人によって、次の条件がまったく違うからです。

  • 回復力
  • 1回あたりのトレーニング密度
  • 扱う重量
  • 生活ストレス(仕事・睡眠・減量)
  • 年齢・トレーニング歴

たとえば、こんな分岐が起きます。

  • 週3だと常に疲労を引きずる人 → 週2にした方が、1回の質が上がる
  • 週3だと刺激が足りない人 → 週4でようやく成長刺激が足りる

どちらも理屈として成立しています。だからこそ「同じ頻度なのに真逆の結果」が起きます。


回数・セット数も「同じ考え方」

これは回数やセット数も同じです。

  • セットを増やしたら伸びる人
  • セットを減らしたら伸びる人
  • 回数を下げたら重量が伸びる人
  • 回数を増やしたら安定する人

増やす=正解、減らす=逃げ、ではありません。

重要なのは、今の量で「回復と刺激のバランス」が取れているか。

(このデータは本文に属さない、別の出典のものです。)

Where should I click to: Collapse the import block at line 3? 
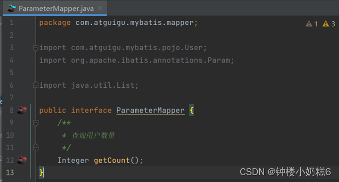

それだけです。


理論は「決定」ではなく「仮説」

論文や理論は、「こうすれば伸びやすい傾向がある」という仮説を教えてくれます。

でも現場では、次のように結果ベースで判断するのが最優先になります。

  • 伸びている → 今の設定は合っている
  • 停滞している → 量・頻度を疑う価値がある

だから、

  • 頻度を上げる判断も正しい
  • 頻度を下げる判断も正しい

どちらも、状況次第です。


結論

  • 回数・セット数・頻度に「唯一の正解」はない
  • 正解は「結果として伸びている設定」
  • 理論は指針になるが、万能ではない
  • 伸びないときは、フォームより先に「量と頻度」を疑う価値がある

回数・セット・頻度は、守るべきルールではなく、調整するためのツマミです。

そのツマミを、理論だけでなく自分(クライアント)の反応を見て回せる人ほど、長期的に伸び続けます。